SINGAPORE -Healthy food will be made more accessible and affordable, with a range of initiatives being undertaken by the NTUC Social Enterprises.
It will be changing its tenancy contracts for all food stalls in its NTUC Foodfare food courts and coffee shops, by making the use of healthier cooking oil compulsory for tenants. Food prices will remain affordable and it expects all food stalls to use healthier cooking oil in two to three years' time.
Today only 33 per cent of its 12 food courts and 6 per cent of its seven coffee shops have taken up using healthier cooking oil.
"This is not a decision ordinary businesses will make... But we are trying to change behaviour," said Mr Tan Suee Chieh, group chief executive officer of NTUC Enterprise.
At a press briefing on Thursday (June 23), Mr Tan said the new initiative to encourage Singaporeans to eat and live healthily is part of NTUC Social Enterprises' 10-year plan to reinvent themselves to meet changing social needs of Singaporeans.
From Thursday, NTUC Fairprice will also be offering discounts of up to 15 per cent for various types of FairPrice Housebrand healthy cooking oils which are certified with the Healthier Choice Symbol (HCS). Major stores around the island will also have a section dedicated to displaying HCS certified products in July and August.
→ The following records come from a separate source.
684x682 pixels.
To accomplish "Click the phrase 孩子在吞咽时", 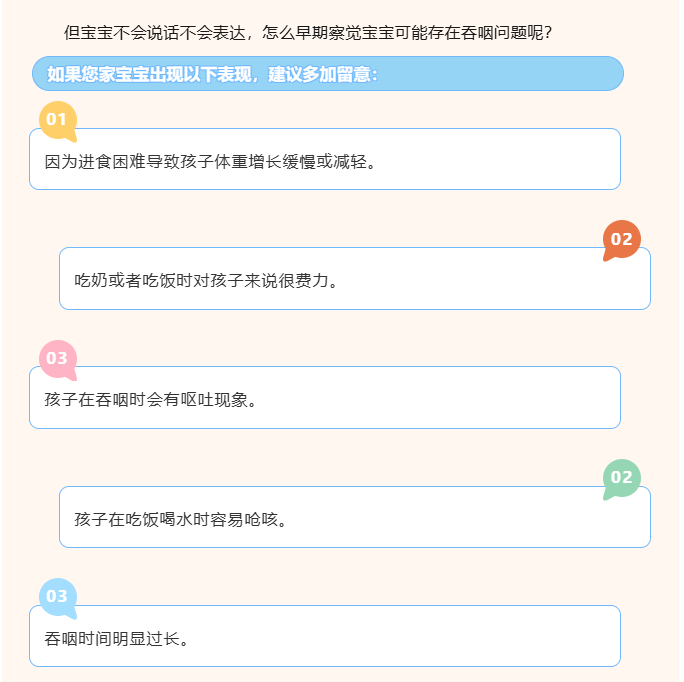I will tap(95, 400).

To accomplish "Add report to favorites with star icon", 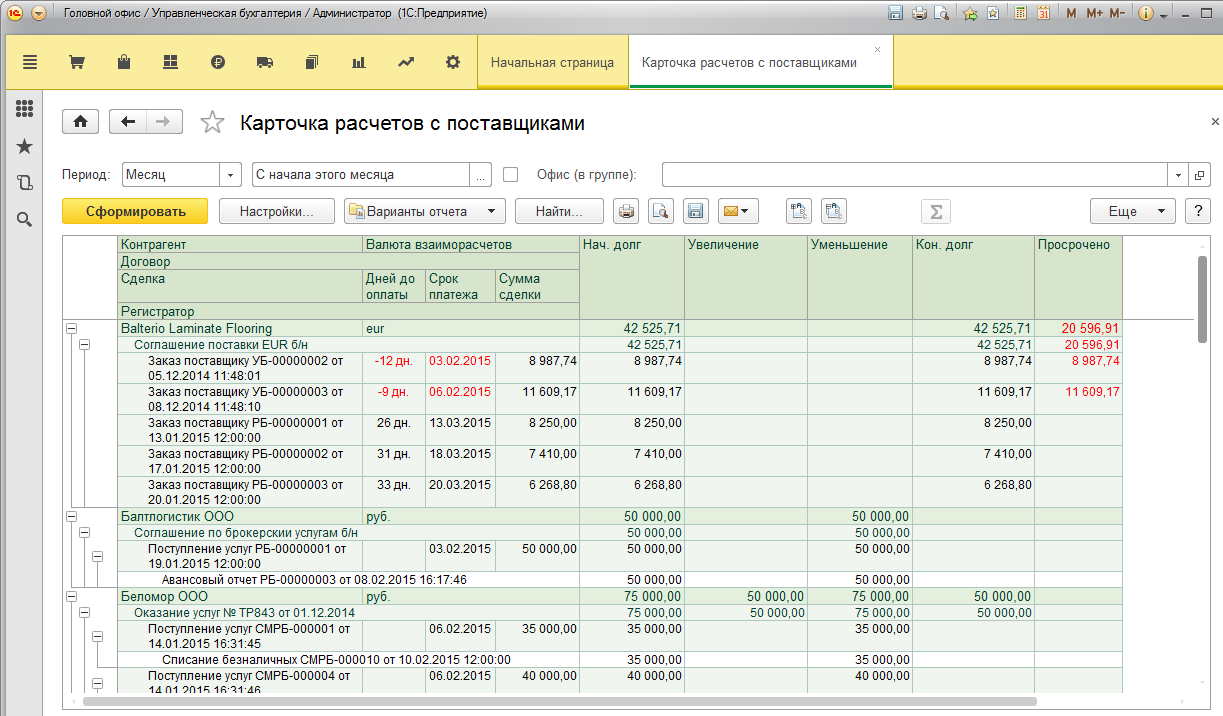I will click(212, 123).
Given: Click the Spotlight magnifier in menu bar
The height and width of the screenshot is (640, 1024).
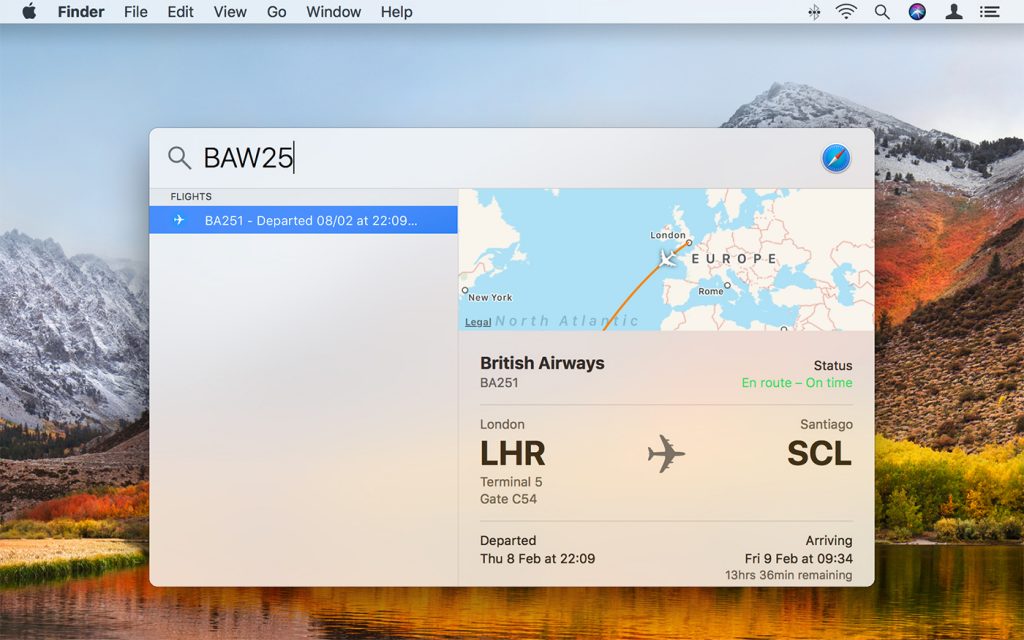Looking at the screenshot, I should (x=882, y=12).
This is on top of the 5 per cent discount on its house brand wholegrain rice items for the next 2½ months, which it started two weeks ago.
To encourage children to eat healthily, a sticker booklet will be given to those in NTUC First Campus' My First Skool pre-schools. Those who consume their share of fruit and vegetables daily can collect stickers.
NTUC IncomeShield policyholders who pass all four tests in its health screening offered under Orange Health will receive $50 shopping vouchers, as an incentive to stay healthy. Those not insured under IncomeShield or Enhanced IncomeShield will receive $50 discount off their first-year premiums if they choose to sign up with Enhanced IncomeShield.
The NTUC social enterprises were set up to meet a wide range of social needs, from stabilising prices of essential goods and services to providing basic financial security.
Mr Tan said a survey of 1,600 respondents done over 14 months from 2014 to 2015 had shown that Singaporeans had four major concerns: cost of living, ageing, health and healthcare costs, and social mobility.
"Forty years ago, cost of living was a central need for all Singaporeans... Accessibility and affordability were important," he said. "But today Singaporeans are no longer living in a third-world country... People are educated, affluent and they want different things."
To tackle these emerging concerns, NTUC Social Enterprises is making a "big strategic shift", he said, in pooling their resources to provide a range of services for Singaporeans at different life stages.
For instance, it has increased services for the elderly, including senior day care centres, senior activity centres and home care services.
It has also identified areas in technology to experiment with, such as e-commerce, automation, logistics and distribution, as well as robotics and medical technology and data analytics.